*VORGEGEBENER TEXT:*

- - - - - - -

Digitalisierung : Ist E-Commerce bald die einzige Wahl im Baugewerbe?

Der E-Commerce ist aus dem B2C Bereich nicht mehr wegzudenken – doch wie sieht es im B2B Bereich, speziell im Baugewerbe aus? Derzeit wickeln Bauunternehmen und Handwerker ihren Einkauf noch kaum digital ab. Ebenso selten bieten Unternehmen im Baugewerbe ihre Produkte bereits online an. Glaubt man den Prognosen und Experten, wird sich das aber in den kommenden Jahren ändern. In ganz Gallien? Vielleicht eher nur in einigen Bereichen der Branche.

Denn aktuell stehen besonders Maler, Trockenbauer und Dachdecker der Beschaffung von Materialien und Werkzeugen im Netz skeptisch gegenüber. 47 Prozent der Maler und 44 Prozent der Trockenbauer sowie Dachdecker glauben, dass sie in den nächsten zwei Jahren überhaupt keine Online-Bestellungen tätigen werden. Das geht aus einer neuen Studie des Marktforschungsinstituts Bau Info Consult hervor, für die gut 500 Bauunternehmer und Handwerker zu dem Thema befragt wurden. Hingegen gehen 74 Prozent der SHK-Installateure und 70 Prozent der Bauunternehmer davon aus, bis 2021 online zu bestellen. 18 Prozent der Installateure geben sogar an, mindestens die Hälfte ihres Einkaufs auf diesem Weg zu erledigen. In allen anderen Gewerken würden hingegen nur die wenigsten so weit gehen – zwischen zwei und drei Prozent liegen hier die Zahlen.

Trockenbauer wollen keinen E-Commerce

Woher kommt die Skepsis, die hier teilweise noch sehr stark durchscheint? „Der Einkauf ist etwas, das stark auf zwischenmenschliche Interaktion setzt“, meint Tino Lichtenberg, Geschäftsführer des Beratungsunternehmens Procumerge mit Sitz in der Schweiz. Es ginge stark ums Verhandeln, das Finden und Halten eines guten Geschäftspartners. Tatsächlich könnte die Angst, schlechtere Preise und Beratung zu erhalten, wenn der direkte Kontakt beim Einkauf wegfällt, für viele noch größer sein als der Wunsch nach Digitalisierung.

- - - - - - -

*AUSZUG AUS DATENSATZ:*
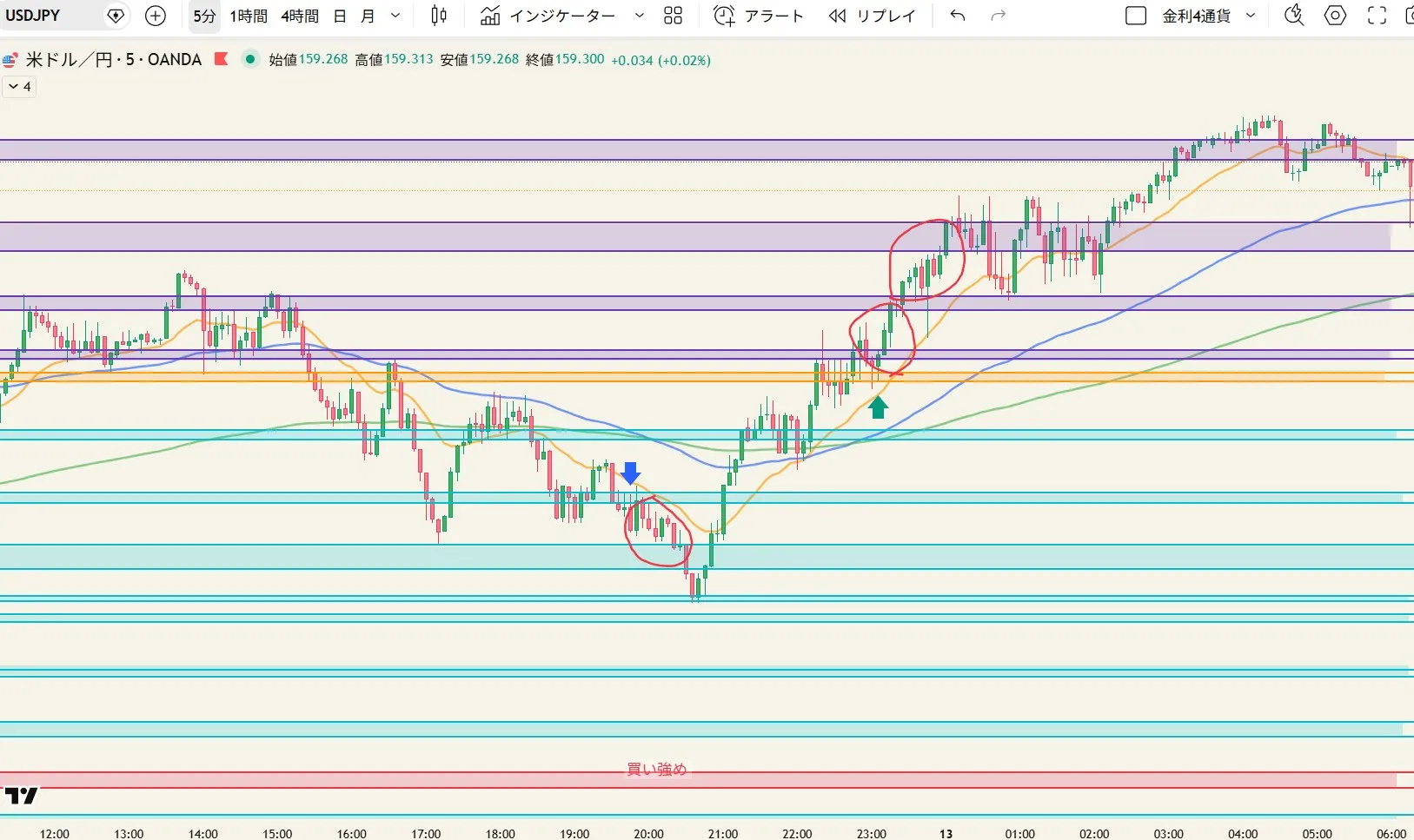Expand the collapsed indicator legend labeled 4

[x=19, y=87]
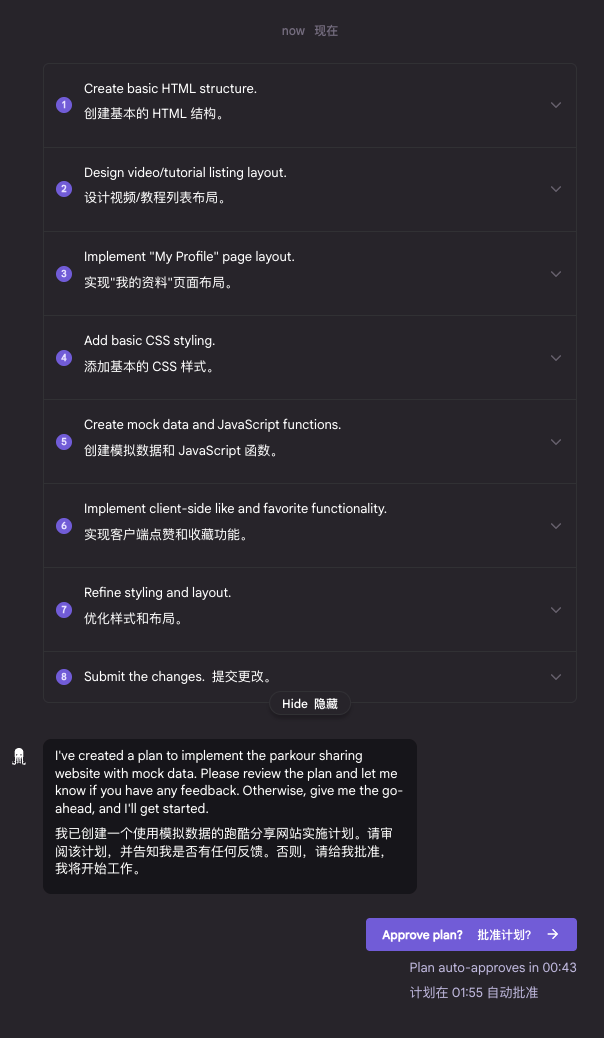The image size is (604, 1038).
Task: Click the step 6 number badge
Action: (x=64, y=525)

- - - - - - -

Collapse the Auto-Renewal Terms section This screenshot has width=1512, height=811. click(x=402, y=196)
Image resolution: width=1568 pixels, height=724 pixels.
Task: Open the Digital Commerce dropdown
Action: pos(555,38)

- - - - - - -

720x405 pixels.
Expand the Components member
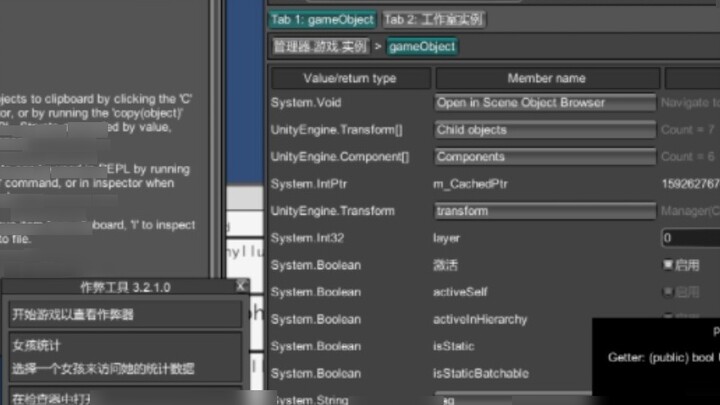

- - - - - - -

Schreiben Sie aus dem Text zum E-Commerce im Baugewerbe die Stelle wortgetreu ab, die bei „Der E-Commerce ist“ beginnt und bei „Bereichen der Branche.“ endet. Verwenden Sie ausschließlich den Text zum E-Commerce im Baugewerbe.

*RICHTIGE ANTWORT:*
Der E-Commerce ist aus dem B2C Bereich nicht mehr wegzudenken – doch wie sieht es im B2B Bereich, speziell im Baugewerbe aus? Derzeit wickeln Bauunternehmen und Handwerker ihren Einkauf noch kaum digital ab. Ebenso selten bieten Unternehmen im Baugewerbe ihre Produkte bereits online an. Glaubt man den Prognosen und Experten, wird sich das aber in den kommenden Jahren ändern. In ganz Gallien? Vielleicht eher nur in einigen Bereichen der Branche.